Exercise prompt: Render every line of the listing below as a Markdown table with the columns Row and Line, skipping blank lines. Leave the pictures out.

Recorded information:
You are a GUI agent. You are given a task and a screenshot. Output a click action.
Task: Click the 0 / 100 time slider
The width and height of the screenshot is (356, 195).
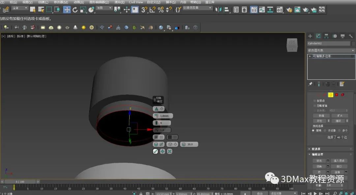[20, 181]
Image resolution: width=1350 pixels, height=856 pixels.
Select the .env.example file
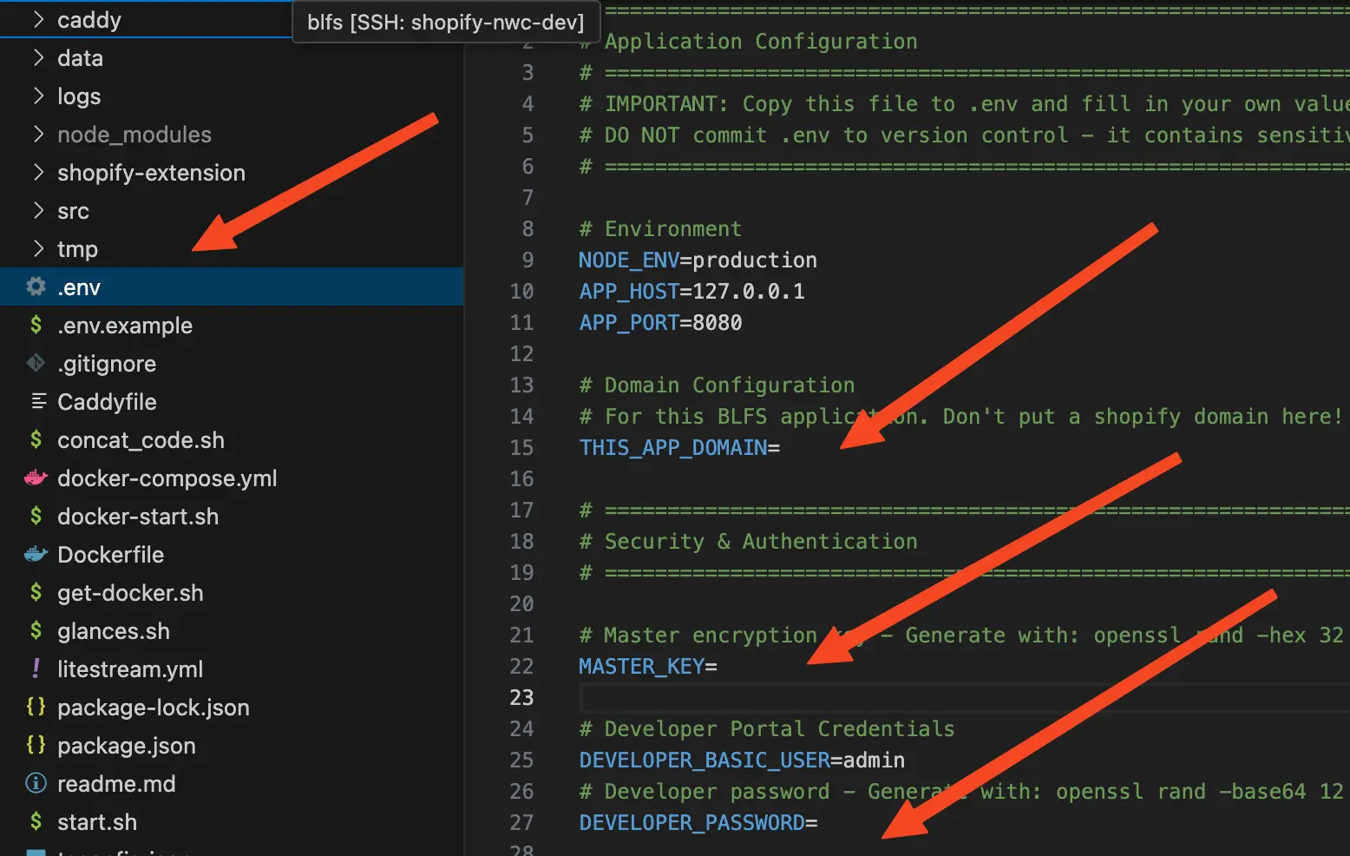[x=124, y=325]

Written solution:
| Row | Line |
|---|---|
| 1 | You are a GUI agent. You are given a task and a screenshot. Output a click action. |
| 2 | Task: Click the 0 / 100 time slider |
| 3 | The width and height of the screenshot is (356, 195). |
| 4 | [20, 181] |
| 5 | Image resolution: width=1350 pixels, height=856 pixels. |
| 6 | Select the .env.example file |
| 7 | [x=124, y=325] |